[DOCUMENT PASSAGE]:
1. What does Skinner say is the difference between the scientific
analysis of emotion and the layman's analysis of emotion?
Laymen normally attribute actions to emotions and emotions to past
experiences. They ‘feel’ emotion or ‘express’ emotion, and they can
use circumstance to distinguish between emotions. Scientists, however,
approach emotion as a set of physiological changes: activity of the
glands, smooth muscle, or facial expressions. This approach makes it
difficult to make clear cut distinctions between emotions, because
many of the biological responses that are characteristic of different
emotions overlap a great deal, making it harder to classify emotions.

2. How does Skinner explain emotion as an operant learned behavior?
Responses to emotion are reinforced because we feel good when we
fulfill that emotion (I am violent and spiteful when I’m angry because
it feels good when I harm others). The operants are the emotional
actions (screaming, hitting...) and the reinforcement is a beneficial
change in environment. The behavior attached to an emotional response
is one that an individual has learned may satisfy a desire.

3. According to Skinner, why is it difficult to categorize emotional
behaviors?
It is hard to categorize emotions because they vary based on the
conditions. There are different sets of responses and different
intensity of responses for the same emotion and there are mixtures of
emotions in each situation. Different cultures exhibit emotions
differently as well, with certain physical manifestations (such as
laughing) differing slightly between cultures.

4. What is the relationship between emotion and deprivation?

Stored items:
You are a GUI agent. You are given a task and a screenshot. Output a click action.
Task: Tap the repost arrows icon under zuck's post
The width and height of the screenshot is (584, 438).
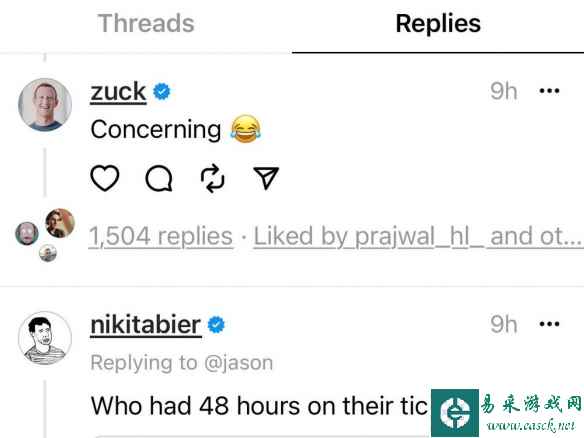click(x=213, y=178)
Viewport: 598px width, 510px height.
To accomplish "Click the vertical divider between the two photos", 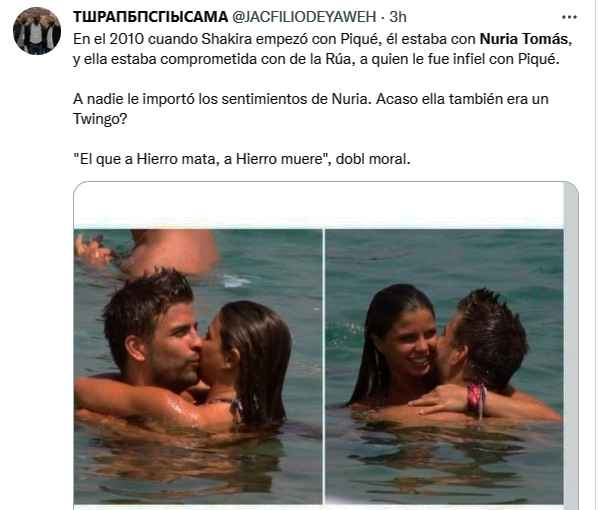I will pos(324,367).
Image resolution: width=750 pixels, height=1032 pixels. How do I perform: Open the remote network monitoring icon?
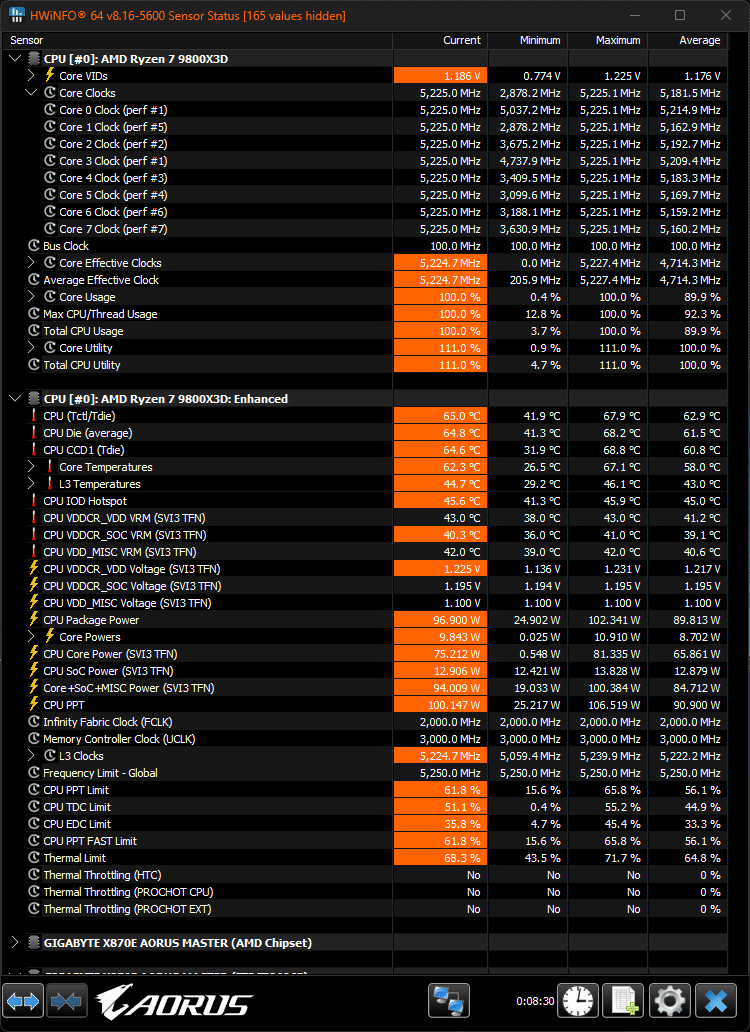[x=449, y=1001]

[EXERCISE DESCRIPTION]: In the passage on Skinner and emotion, what physiological changes do scientists treat emotion as?

[ANSWER TO THIS EXERCISE]: Activity of the glands, smooth muscle, or facial expressions.